[Milsurplus] Fwd: Base Carrier Current ( Milsurplus Vol 132, Issue 4 )
Ed Sharpe Archivist for SMECC via Milsurplus
milsurplus at mailman.qth.net
Fri Apr 10 23:12:52 EDT 2015
we also have books by this fellow... a whole group of them!
but look at this!
http://www.uh.edu/engines/epi1355.htm
GEORGE SQUIRE
_by John H. Lienhard_ (http://www.uh.edu/engines/jhlbio.htm)
_Click here for audio of Episode 1355._
(http://www.kuhf.org/programaudio/engines/eng1355_64k.m3u)
Today, a story about altruism and Muzak. The University of Houston's
College of Engineering presents this series about the machines that make our
civilization run, and the people whose ingenuity created them.
When I was assigned to work on communications equipment at Fort Monmouth's
Squire Lab in 1954, I vaguely wondered who Squire was. Now, 44 years
later, I open Invention and Technology magazine and find a 1925 photo of General
George Squire, with a bowler hat, celluloid collar, and pince-nez,
glowering at the photographer. Squire, it seems, was frowning over a long legal
battle with AT&T.
Squire was born in 1865. He went to West Point, then devoted his life to
science, engineering and the Signal Corps. He worked on electric tracking of
projectiles and was an early proponent of flight. He was almost alone in
supporting Goddard's rocket experiments. Squire was far more interested in
science than war. A 1905 War Department memo said he seemed to have "no
relish for line duties." Of his personal life we know next to nothing. Indeed,
he worked with such intensity we wonder if he had a personal life.
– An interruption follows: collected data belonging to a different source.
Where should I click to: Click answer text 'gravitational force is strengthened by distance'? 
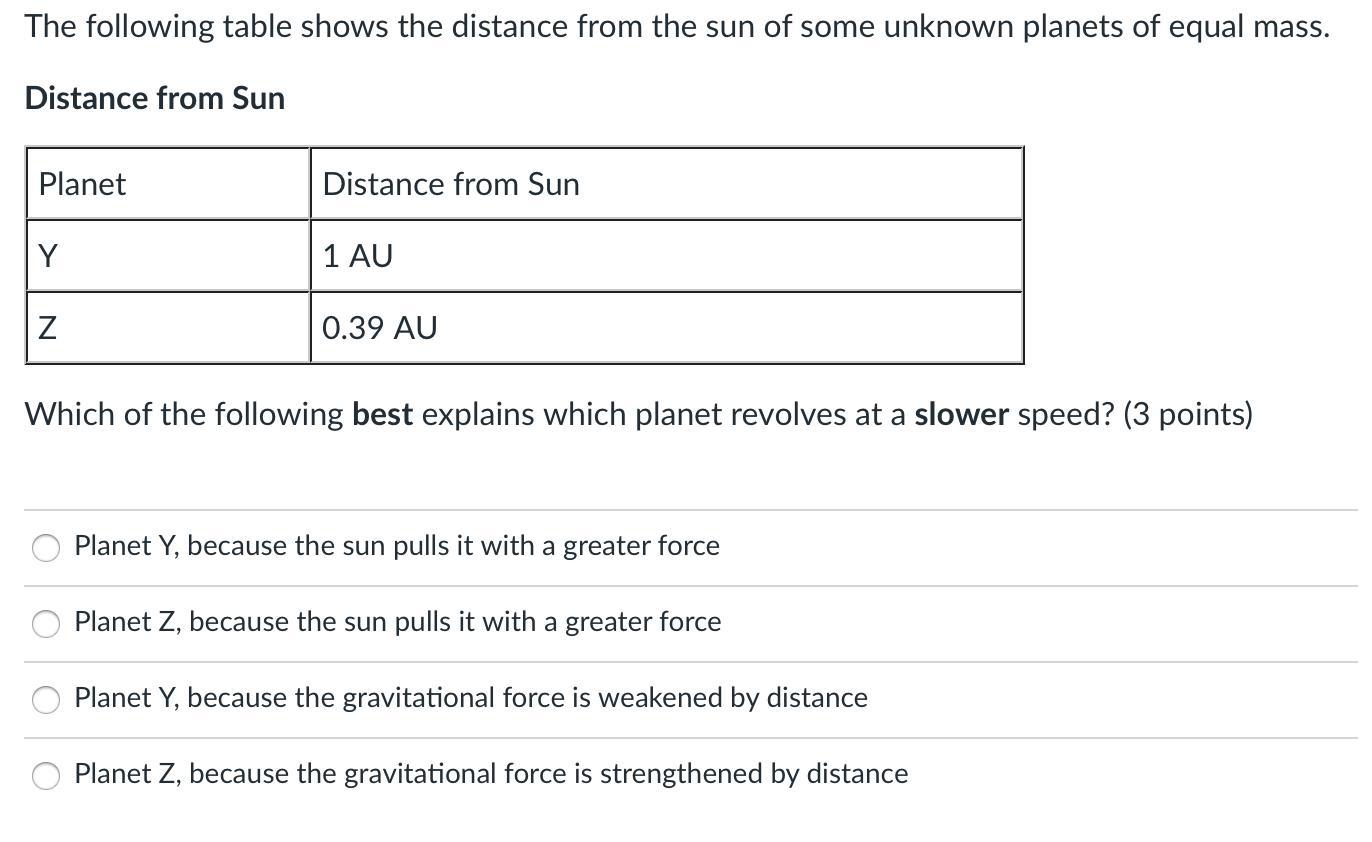pos(626,774)
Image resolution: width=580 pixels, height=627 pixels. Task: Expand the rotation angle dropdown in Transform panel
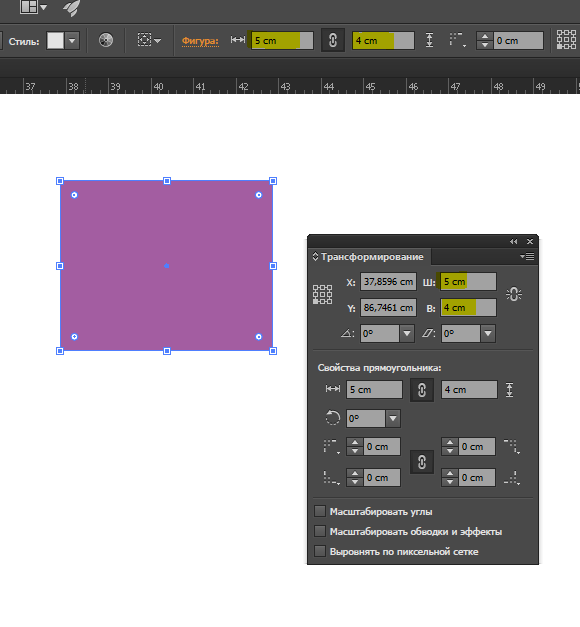point(407,333)
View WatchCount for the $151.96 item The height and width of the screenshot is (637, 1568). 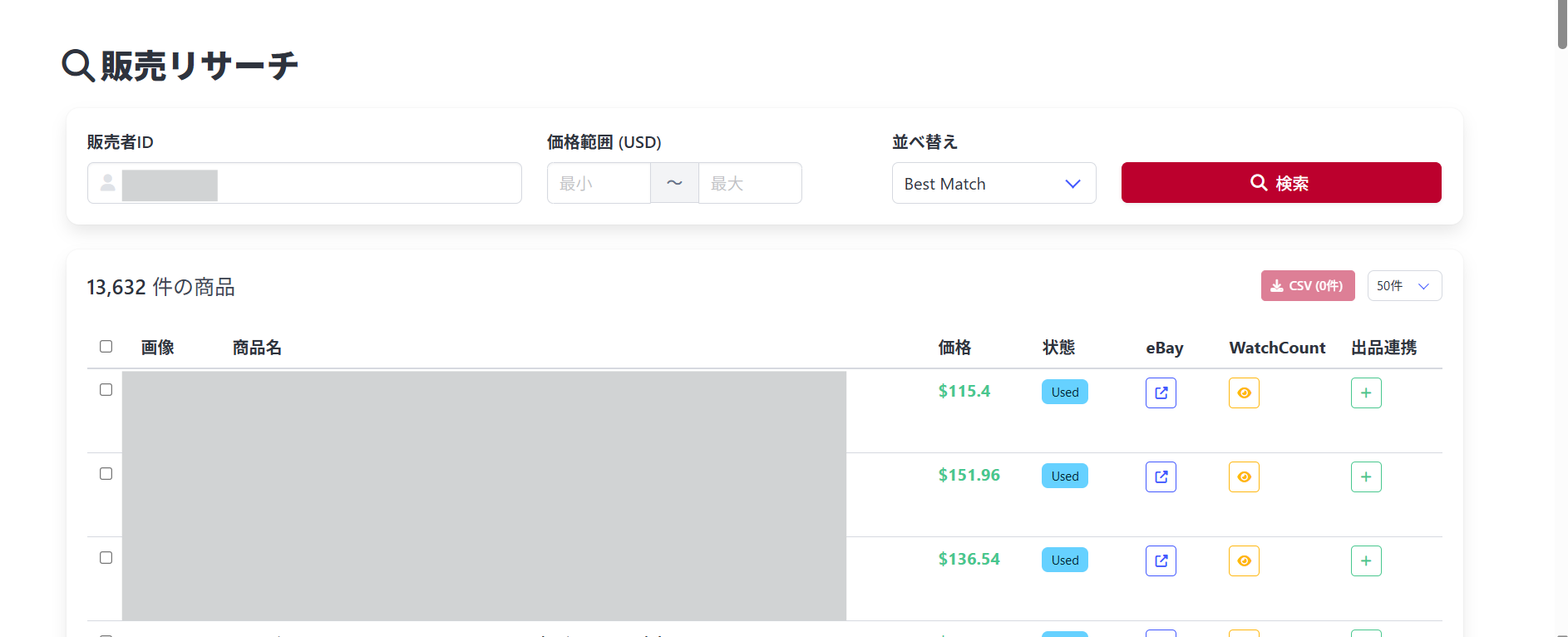[x=1244, y=477]
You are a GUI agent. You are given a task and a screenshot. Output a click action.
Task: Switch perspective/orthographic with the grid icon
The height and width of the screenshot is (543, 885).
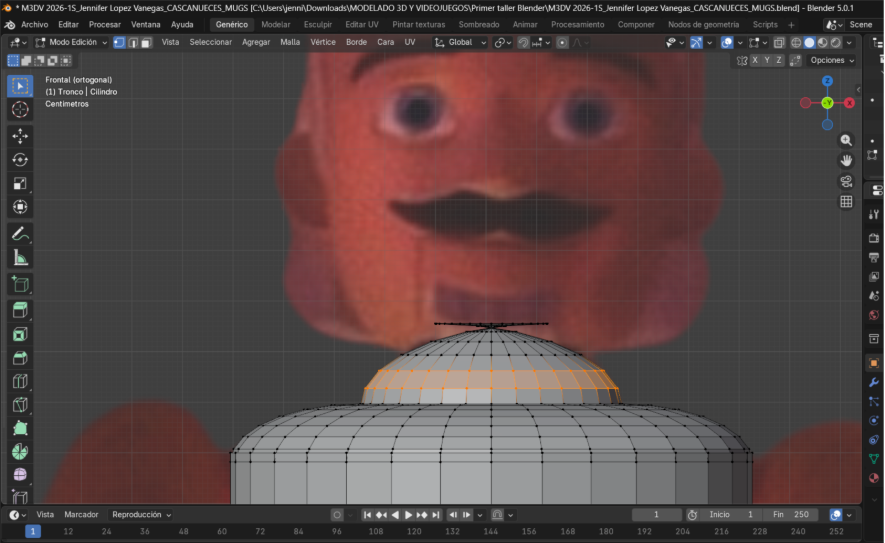click(846, 201)
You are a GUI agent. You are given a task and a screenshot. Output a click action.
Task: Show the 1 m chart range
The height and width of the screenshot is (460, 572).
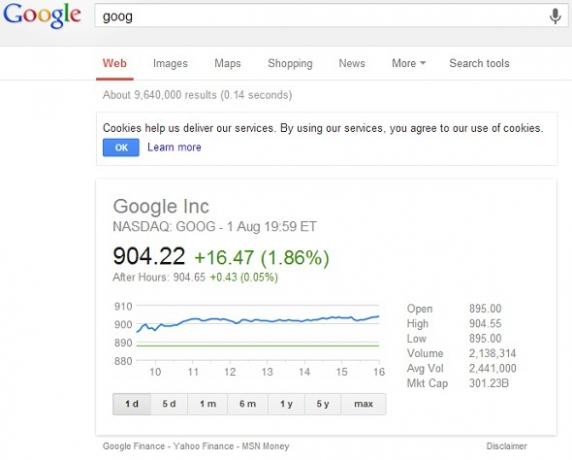click(x=208, y=404)
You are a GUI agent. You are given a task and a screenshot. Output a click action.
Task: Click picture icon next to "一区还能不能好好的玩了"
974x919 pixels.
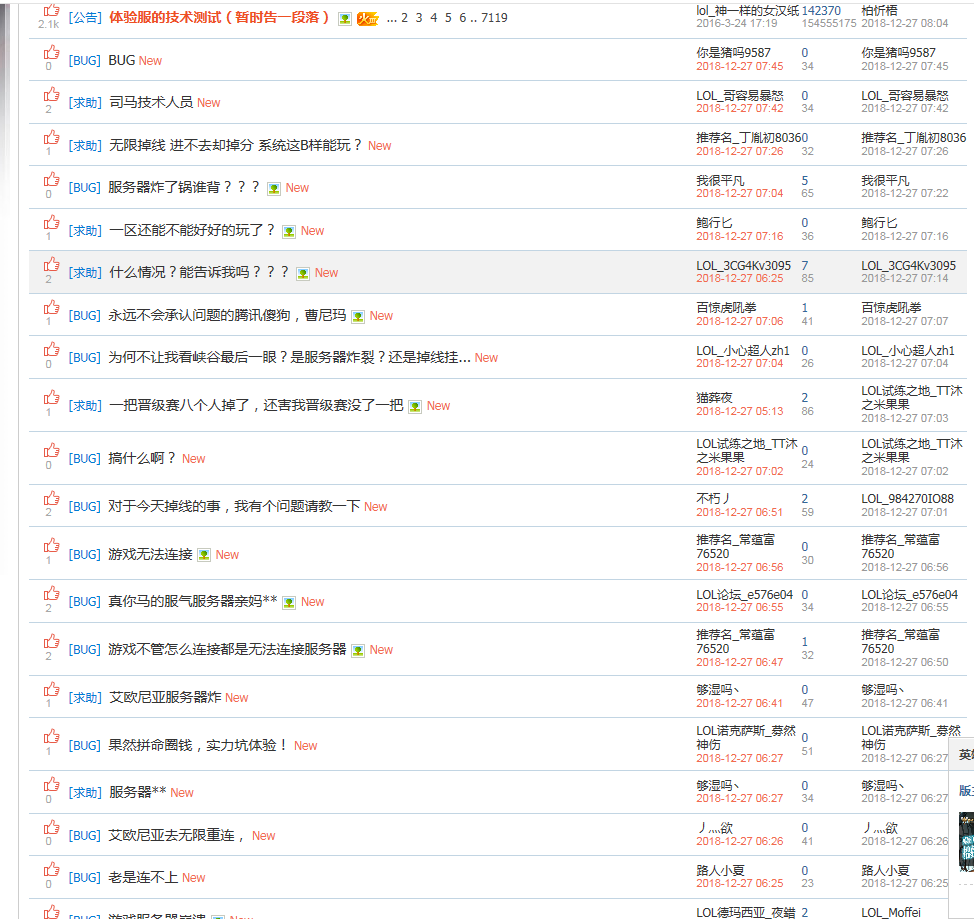289,231
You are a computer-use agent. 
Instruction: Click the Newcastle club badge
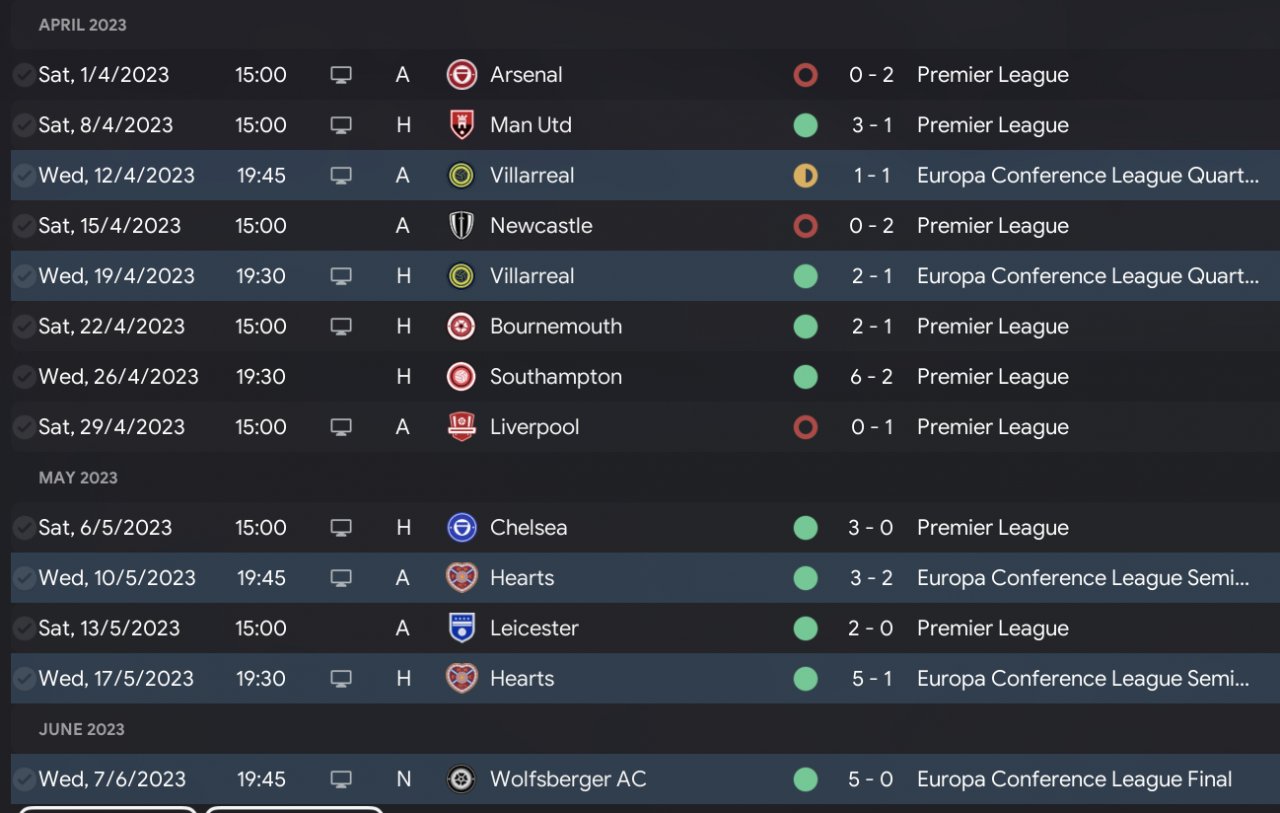click(461, 226)
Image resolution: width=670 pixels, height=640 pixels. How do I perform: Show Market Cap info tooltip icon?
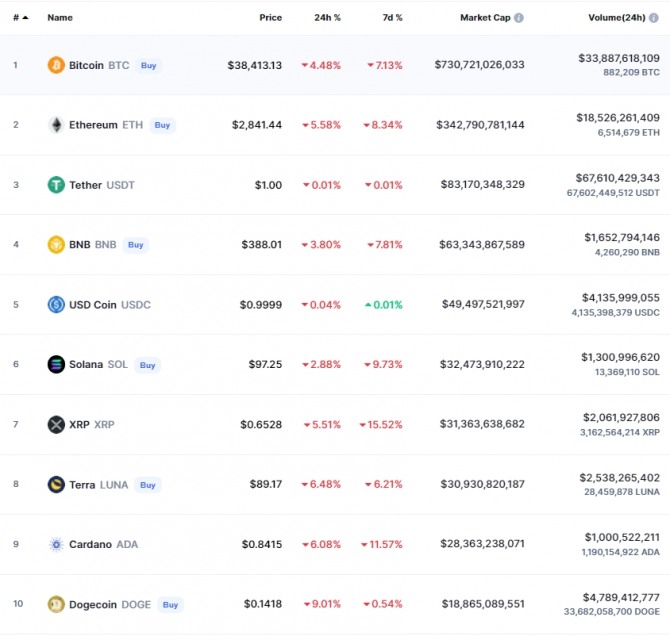518,18
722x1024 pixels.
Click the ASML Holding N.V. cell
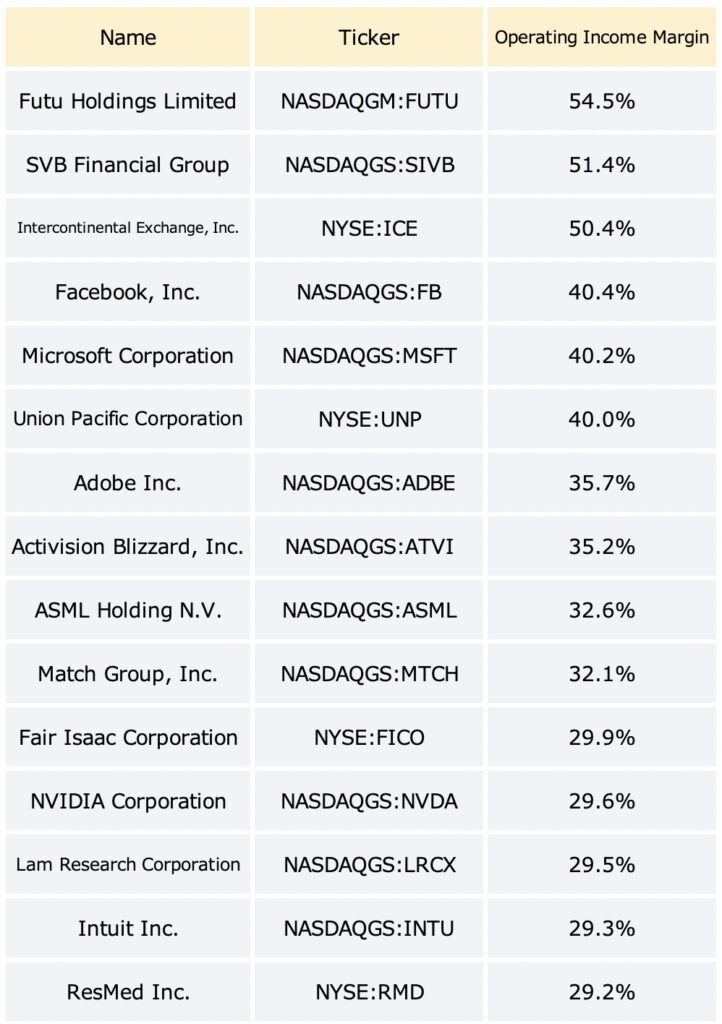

For forty years he pioneered communication systems, especially
wire-wireless systems. That meant superimposing high-frequency radio signals on
low-frequency telegraph lines. That way, radio signals could be sent out without
being broadcast to local receivers. The wires, unlike telephone wires,
didn't have to be insulated. And the high frequency didn't interfere with
telegraph signals. It was an important and revolutionary idea that's used in
many ways today.
Squire did a surprising thing with his patent. The 1883 patent law let him
assign it to the government so that any American citizen who wanted to
could use it. When he did that, he misjudged the forces of avarice. His patent
was immediately put to use by AT&T.
Then, to gain exclusive control, AT&T claimed Squire had infringed on
their earlier patents. Squire had tried to share his discovery, and now he
found it monopolized. He took AT&T to court (hence that grim 1925 photo). It
was a legal battle he couldn't win, but as it ground on he found a new use
for the technology:
In 1915 Edison had tried putting a phonograph in a cigar factory to improve
production (I wonder if he played Carmen!) It seemed to work, and in 1922
Squire found that he could send radio music over power lines. He formed a
company called Wired Radio and began selling canned music to businesses --
especially hotels and restaurants. He arbitrarily combined the words
musicand Kodak to get the catchy word Muzak. But AT&T also liked that idea, and
they eventually gained control of it as well.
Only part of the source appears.